Suddenly Nebraska’s state senators were flooded with letters not just from Nebraska, but all over the world. “That kind of turned it off,” Hoy says, at least for a while, though every few years the dealers association would return, and Hoy would find himself defending the lab before another legislative committee. Finally, in 2012, a bipartisan group hammered out a compromise, raising the permit threshold from 40 to 100 horsepower tractors, while simultaneously stripping tax exemption from every untested tractor, regardless of horsepower. 

But the question remains: can the lab survive without the law? Would it? “I don’t really know,” Hoy says. “We didn’t want to test that.”

* * *

The original building — deemed a historic landmark by the American Society of Agricultural Engineers in 1980 — huddles just up the sidewalk from Splinter Labs, its stucco exterior white as the snowy evergreens in the parking lot. Inside: the history of all that horsepower, more than 40 antique models on display, polished and gleaming in the spotlight, from the original Ford tractors that fooled farmers like Crozier to the Rumely Oil-Pull that reaffirmed his faith in the technology. Named for the former chief engineer, the Lester Tractor Museum was officially certified by the Board of Regents in 1998, two years before his death, incorporating many of the tractors from his own collection.

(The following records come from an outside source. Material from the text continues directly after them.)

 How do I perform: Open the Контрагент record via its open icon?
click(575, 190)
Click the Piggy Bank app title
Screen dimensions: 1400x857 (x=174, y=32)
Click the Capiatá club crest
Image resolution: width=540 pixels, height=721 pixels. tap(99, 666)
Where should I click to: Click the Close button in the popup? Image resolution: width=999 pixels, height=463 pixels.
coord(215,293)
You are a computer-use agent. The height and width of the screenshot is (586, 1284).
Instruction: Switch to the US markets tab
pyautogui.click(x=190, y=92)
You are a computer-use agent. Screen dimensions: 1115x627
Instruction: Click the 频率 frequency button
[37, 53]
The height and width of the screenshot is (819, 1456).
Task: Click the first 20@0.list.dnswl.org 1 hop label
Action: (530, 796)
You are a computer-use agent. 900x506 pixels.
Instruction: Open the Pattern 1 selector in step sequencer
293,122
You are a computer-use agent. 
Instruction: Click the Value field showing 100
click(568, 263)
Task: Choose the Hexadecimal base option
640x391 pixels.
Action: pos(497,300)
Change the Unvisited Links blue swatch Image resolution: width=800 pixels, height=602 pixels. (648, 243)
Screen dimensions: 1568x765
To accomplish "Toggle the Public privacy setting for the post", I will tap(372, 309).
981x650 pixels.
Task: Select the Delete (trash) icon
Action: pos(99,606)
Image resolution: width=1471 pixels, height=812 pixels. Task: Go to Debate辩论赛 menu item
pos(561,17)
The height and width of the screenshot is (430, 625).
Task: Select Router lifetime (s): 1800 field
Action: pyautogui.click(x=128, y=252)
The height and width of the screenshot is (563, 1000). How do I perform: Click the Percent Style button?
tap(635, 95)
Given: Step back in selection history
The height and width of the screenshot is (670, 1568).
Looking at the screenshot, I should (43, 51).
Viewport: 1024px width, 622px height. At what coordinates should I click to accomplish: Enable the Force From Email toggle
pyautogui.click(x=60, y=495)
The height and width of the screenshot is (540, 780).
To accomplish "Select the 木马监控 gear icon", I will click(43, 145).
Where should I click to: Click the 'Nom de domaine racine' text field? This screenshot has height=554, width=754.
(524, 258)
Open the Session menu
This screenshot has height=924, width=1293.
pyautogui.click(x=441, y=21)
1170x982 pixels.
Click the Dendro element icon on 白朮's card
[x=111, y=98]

It’s a quiet museum, even more so in winter when the lab is on hiatus. Regardless, former board president Don Edwards sits inside, waiting for the next visitor. Once the dean of UNL’s College of Agricultural Sciences and Natural Resources and an emeritus professor in the Department of Biological Systems Engineering, he’s perhaps the most overqualified museum docent in the state. He speaks the lingo, too, understands Hoy at peak torque and full throttle. Tractor testing is, by nature, inside baseball, but together they possess incredible fuel efficiency when approached by an unwitting observer: just one or two questions, and they’ll run for hours. 

“This is the original building, so when they talk about needing a bigger space, it’s like, ‘Don’t mess with it — just rotate ’em!’ ” Edwards says after Hoy heads back to the lab. “But there’s so much history in here also. This represents WWI, the Depression, WWII, the gasoline-kerosene era. How did John Deere come to be? Why is John Deere green and yellow? It’s all right here. That’s why we always like the opportunity to show people through here, because yeah, you can walk through and see all the tractors. And yeah, you can see all the names and all that…” 

Edwards pauses for just a moment, head swiveling to survey the room. There’s a glimmer in his eye, like an archaeologist standing before the Acropolis. “But the stories that go with them are just incredible.”